In Christchurch, Lee Smith had a brickworks. When he moved to Dunedin, he had a brickworks in Kensington. He then bought an interest in the firm Royse, Stead and Smith, grain and flour merchants.

In 1881, he and William Royse bought Donaghy's Rope And Twine Company of its founder, John Donaghy, and Lee Smith became the company's chairman. The company still exists today as Donaghys. Donaghy's Rope Walk in South Dunedin is the only rope walk left in New Zealand, and is registered as a Category I heritage building due to its unique architectural form: the building is only 4 m wide, but 289 m long.

Lee Smith then gained an interest in the Green Island Roller Mills and became the company's chairman. He was chairman of the Mutual Grain Agency, and from 1903 to 1915, he was a director and board member of the Union Steam Ship Company. He was one of the directors of the New Zealand and South Seas Exhibition that was held in Dunedin in 1889–90.

==Political career==
Lee Smith entered public life when he stood for the newly-formed Dunedin Ratepayers' Association in the Leith Ward for Dunedin City Council in September 1886. It was his first election ever and he had an unexpectedly large majority. He retired by rotation after three years and did not stand for re-election.

He stood in the in the three-member electorate and of the six candidates, he came last. When James William Thomson resigned from the electorate in 1892, he stood in the resulting by-election but was beaten by James Allen. Lee Smith was a man of principal and the Otago Daily Times commented in his obituary that he would have struggled in the House of Representatives to adhere to the party line, and that he was much better suited to the Legislative Council, where no adherence to party politics was required, but each issue could be discussed by him on its merits.

In June and July 1894, Lee Smith was the sole New Zealand delegate at the Colonial Conference in Ottawa, Ontario, Canada.

Lee Smith was appointed by the Liberal Government as a member of the Legislative Council from 18 June 1898 to 18 June 1905 when his term ended. It is believed that Lee Smith fell out with Joseph Ward over a private issue and that he did not get reappointed in 1905 for that reason. At the time, though, there was a discussion whether the Legislative Council should be elected at large, and apparently the government informed the two members whose term expired on 18 June 1905 (Jeremiah Twomey was the other member) that they would not be reappointed until the controversy had been resolved.

==Family==
Lee Smith was married to Elizabeth Sharpe from Hull in Yorkshire. They lived in the Dunedin suburb of Green Island when he was appointed to the Legislative Council, but they later moved to Andersons Bay. He died on 2 May 1917 at his home in Andersons Bay and was buried at Green Island Cemetery next to his second son, Frank Lee Smith, who had died in August 1898. He was survived by his wife, who died in 1934, and his first son.

------------

According to the text about Lee Smith, what are the width and length of the Donaghy's Rope Walk building in South Dunedin?

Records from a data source
------------

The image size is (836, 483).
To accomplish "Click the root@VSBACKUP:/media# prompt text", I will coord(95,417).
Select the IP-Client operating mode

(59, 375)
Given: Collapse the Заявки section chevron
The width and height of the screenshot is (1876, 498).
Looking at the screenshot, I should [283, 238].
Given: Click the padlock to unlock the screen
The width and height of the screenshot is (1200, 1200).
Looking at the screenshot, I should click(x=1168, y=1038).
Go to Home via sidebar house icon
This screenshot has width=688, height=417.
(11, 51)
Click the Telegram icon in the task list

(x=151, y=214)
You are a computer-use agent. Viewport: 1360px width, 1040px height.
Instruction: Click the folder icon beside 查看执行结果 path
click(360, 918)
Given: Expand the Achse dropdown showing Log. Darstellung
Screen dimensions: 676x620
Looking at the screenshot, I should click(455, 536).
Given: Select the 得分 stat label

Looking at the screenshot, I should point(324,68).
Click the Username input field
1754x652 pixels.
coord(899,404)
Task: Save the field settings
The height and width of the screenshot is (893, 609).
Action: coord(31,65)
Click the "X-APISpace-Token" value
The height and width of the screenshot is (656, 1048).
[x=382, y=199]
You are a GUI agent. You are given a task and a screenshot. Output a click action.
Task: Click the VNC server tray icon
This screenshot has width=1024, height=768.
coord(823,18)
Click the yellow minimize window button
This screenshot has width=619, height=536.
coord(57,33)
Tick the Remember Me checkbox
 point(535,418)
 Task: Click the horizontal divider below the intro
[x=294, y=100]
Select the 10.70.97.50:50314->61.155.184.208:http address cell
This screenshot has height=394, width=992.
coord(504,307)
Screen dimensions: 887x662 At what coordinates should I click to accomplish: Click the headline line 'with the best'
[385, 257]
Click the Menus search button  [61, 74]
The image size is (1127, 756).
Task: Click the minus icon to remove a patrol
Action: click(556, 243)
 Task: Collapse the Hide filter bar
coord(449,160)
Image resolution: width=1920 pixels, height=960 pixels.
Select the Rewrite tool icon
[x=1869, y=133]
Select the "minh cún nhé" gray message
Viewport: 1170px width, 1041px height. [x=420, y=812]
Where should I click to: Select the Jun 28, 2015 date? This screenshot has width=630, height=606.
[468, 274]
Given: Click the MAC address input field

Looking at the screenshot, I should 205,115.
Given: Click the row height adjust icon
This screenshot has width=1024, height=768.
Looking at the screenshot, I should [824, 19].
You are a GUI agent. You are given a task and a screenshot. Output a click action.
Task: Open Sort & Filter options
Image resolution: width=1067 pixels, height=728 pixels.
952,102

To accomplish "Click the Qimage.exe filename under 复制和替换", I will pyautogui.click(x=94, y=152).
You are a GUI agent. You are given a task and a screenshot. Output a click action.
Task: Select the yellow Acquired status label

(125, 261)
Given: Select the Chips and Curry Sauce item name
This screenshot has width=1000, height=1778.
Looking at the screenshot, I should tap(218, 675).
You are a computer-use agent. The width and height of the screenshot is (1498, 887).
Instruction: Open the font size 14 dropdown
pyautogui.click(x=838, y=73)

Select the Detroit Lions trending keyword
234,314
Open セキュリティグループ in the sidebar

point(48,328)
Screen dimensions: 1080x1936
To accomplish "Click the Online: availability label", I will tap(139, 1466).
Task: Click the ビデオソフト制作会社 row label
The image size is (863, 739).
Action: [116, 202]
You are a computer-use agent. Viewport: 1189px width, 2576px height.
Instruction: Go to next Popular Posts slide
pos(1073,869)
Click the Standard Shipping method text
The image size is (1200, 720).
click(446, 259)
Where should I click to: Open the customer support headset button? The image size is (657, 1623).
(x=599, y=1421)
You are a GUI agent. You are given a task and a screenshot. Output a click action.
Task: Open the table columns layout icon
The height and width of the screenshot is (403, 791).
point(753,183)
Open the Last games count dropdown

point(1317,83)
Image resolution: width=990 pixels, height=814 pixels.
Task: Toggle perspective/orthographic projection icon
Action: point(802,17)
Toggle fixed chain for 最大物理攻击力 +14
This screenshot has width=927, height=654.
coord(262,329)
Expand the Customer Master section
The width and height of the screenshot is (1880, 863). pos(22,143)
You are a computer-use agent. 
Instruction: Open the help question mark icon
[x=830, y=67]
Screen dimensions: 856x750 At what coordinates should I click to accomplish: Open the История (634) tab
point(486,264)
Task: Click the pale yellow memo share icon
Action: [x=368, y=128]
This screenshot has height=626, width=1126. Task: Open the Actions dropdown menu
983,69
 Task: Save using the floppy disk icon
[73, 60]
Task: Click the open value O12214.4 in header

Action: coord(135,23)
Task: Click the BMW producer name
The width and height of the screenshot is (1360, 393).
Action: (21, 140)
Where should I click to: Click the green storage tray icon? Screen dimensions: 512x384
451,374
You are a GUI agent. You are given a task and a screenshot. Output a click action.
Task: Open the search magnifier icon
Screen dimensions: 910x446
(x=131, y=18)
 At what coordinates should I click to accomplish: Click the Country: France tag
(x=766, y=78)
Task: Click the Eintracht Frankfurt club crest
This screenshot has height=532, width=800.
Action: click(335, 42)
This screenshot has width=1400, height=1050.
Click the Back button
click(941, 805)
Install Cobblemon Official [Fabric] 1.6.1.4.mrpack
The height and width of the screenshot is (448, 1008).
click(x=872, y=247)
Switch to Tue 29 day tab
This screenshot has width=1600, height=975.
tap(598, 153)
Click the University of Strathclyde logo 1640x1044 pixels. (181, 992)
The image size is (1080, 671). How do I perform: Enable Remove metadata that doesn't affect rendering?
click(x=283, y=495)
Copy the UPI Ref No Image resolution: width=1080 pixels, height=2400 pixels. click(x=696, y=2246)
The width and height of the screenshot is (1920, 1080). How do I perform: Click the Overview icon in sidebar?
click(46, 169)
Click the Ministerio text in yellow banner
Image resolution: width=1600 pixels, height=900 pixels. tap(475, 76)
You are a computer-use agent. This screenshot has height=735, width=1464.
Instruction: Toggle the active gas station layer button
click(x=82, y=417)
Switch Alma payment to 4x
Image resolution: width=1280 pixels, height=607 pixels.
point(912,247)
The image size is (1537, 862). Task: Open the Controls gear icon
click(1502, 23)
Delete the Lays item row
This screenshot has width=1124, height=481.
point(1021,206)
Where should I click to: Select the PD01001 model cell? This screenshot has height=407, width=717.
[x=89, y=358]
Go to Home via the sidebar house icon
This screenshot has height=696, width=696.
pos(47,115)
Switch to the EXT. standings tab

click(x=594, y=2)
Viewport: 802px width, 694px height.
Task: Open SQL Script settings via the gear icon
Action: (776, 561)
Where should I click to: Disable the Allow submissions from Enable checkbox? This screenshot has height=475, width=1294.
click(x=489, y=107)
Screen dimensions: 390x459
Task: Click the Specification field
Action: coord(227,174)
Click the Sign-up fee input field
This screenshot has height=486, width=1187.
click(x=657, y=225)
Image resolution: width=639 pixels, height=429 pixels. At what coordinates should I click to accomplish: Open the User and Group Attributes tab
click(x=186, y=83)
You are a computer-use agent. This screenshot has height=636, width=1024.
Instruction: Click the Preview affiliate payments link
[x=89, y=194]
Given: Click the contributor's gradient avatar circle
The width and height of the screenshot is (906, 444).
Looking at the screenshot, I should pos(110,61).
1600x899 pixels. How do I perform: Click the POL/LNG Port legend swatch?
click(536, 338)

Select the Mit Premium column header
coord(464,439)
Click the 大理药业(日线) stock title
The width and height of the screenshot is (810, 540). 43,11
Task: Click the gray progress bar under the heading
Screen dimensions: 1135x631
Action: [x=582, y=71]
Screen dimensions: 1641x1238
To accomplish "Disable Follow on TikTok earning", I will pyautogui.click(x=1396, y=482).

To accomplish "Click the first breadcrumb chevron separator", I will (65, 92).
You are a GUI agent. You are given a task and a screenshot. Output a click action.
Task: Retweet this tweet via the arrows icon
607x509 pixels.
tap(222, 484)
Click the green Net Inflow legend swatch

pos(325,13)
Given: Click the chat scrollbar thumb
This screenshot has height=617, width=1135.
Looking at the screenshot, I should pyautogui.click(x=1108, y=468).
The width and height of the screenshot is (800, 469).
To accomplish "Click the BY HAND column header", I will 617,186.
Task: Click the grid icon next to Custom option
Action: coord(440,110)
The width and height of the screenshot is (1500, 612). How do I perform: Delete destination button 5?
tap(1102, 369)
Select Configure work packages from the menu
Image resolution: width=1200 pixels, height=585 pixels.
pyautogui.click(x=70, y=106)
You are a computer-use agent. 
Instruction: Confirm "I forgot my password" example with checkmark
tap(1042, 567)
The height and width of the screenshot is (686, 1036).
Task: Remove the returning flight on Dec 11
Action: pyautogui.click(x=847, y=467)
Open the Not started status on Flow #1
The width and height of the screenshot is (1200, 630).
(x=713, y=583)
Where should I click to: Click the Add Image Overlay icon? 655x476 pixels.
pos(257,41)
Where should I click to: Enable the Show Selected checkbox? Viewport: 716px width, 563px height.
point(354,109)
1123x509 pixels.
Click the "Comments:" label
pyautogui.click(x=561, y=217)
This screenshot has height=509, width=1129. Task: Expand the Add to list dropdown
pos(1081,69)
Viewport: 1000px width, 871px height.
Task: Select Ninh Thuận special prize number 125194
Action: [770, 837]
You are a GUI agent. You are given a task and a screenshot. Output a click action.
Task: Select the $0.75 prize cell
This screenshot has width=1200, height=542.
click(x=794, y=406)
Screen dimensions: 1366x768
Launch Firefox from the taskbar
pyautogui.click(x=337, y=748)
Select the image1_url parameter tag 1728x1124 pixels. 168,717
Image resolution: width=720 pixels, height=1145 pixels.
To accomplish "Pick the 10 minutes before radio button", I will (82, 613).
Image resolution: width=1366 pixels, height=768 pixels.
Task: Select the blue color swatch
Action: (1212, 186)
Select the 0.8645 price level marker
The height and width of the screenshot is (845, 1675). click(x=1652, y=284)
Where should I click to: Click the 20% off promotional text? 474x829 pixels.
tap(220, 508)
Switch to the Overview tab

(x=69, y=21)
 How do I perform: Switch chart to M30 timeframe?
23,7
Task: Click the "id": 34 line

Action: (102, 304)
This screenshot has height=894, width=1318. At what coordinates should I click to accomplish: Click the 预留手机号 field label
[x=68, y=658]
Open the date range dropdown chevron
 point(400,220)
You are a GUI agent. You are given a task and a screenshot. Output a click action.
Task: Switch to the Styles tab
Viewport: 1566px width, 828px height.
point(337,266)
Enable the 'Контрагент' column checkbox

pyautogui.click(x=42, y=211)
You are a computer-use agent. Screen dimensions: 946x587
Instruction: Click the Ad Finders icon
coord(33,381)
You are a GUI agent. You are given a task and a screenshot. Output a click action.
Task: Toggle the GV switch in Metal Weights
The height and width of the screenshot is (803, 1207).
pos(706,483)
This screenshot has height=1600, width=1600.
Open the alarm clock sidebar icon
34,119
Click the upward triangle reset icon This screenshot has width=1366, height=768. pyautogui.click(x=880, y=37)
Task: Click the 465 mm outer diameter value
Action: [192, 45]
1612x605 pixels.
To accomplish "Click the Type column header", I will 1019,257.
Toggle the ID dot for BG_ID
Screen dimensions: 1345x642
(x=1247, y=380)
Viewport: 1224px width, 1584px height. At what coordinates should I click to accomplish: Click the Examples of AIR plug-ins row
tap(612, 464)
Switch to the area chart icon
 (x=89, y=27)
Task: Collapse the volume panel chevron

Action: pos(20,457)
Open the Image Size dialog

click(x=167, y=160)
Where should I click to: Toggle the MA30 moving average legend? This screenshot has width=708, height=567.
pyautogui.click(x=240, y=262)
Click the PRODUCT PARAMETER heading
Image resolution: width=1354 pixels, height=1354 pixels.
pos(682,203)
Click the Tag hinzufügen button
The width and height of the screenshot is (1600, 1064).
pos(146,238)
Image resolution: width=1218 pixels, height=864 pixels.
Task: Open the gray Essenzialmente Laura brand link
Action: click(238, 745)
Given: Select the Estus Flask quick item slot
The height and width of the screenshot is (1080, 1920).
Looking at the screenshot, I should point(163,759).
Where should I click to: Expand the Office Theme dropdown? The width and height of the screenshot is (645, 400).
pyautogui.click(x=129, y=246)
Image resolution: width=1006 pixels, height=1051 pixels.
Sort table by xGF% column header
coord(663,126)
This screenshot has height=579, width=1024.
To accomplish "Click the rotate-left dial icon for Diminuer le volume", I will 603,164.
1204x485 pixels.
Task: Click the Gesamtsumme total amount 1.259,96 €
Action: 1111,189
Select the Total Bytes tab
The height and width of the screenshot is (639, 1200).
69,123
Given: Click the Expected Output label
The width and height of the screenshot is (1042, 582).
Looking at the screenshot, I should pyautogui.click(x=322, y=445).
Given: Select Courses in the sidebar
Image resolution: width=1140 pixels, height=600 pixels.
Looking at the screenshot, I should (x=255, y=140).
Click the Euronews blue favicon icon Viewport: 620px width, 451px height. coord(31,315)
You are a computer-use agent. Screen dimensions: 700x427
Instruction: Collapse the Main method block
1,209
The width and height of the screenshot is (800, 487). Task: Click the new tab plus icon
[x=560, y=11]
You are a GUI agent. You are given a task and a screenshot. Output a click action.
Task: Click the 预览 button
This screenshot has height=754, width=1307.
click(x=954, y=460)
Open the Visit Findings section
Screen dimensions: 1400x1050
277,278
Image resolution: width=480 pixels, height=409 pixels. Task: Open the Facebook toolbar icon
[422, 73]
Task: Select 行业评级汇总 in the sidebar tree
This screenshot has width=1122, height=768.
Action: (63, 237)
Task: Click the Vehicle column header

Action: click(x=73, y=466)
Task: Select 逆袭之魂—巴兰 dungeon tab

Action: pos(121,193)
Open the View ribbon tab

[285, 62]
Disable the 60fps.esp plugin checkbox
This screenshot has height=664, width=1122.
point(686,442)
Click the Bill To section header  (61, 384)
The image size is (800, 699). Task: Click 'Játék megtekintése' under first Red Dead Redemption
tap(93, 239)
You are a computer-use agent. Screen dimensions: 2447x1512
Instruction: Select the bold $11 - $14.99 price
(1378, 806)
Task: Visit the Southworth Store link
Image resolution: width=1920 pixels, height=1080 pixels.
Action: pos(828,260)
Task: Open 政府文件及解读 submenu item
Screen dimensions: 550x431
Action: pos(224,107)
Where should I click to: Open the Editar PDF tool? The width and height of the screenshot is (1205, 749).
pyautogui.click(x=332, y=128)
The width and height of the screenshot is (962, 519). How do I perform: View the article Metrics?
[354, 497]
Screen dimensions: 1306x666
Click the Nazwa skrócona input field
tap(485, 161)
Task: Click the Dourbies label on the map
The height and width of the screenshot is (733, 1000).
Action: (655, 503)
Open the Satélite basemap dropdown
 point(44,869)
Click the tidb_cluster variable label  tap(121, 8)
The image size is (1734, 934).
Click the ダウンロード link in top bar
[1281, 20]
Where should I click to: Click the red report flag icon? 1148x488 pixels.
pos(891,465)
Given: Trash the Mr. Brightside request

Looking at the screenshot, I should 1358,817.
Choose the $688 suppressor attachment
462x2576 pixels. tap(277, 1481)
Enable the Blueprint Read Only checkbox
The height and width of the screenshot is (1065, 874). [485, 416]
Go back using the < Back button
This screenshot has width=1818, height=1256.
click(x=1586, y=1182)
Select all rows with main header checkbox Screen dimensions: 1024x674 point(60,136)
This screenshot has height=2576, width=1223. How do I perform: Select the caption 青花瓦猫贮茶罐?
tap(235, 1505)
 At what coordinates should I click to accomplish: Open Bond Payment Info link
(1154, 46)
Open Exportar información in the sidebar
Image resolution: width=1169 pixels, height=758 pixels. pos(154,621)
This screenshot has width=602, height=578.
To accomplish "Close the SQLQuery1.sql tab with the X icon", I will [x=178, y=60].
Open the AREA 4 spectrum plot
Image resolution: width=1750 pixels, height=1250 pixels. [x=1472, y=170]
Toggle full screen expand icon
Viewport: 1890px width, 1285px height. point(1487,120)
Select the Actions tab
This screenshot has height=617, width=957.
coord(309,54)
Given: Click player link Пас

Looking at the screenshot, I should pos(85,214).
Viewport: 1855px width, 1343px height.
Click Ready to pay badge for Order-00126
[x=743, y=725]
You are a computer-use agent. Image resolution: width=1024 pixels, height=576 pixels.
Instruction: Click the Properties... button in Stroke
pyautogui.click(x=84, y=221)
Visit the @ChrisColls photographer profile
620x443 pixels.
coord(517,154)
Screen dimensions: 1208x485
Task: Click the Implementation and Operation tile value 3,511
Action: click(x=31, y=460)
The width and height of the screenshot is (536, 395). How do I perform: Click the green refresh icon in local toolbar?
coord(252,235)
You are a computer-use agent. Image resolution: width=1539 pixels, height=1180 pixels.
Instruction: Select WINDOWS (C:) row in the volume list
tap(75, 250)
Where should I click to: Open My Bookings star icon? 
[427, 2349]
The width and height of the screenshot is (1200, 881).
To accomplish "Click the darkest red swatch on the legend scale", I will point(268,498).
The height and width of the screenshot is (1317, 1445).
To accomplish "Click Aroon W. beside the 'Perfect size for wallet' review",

------------

**Written answer:** The building is only 4 m wide but 289 m long.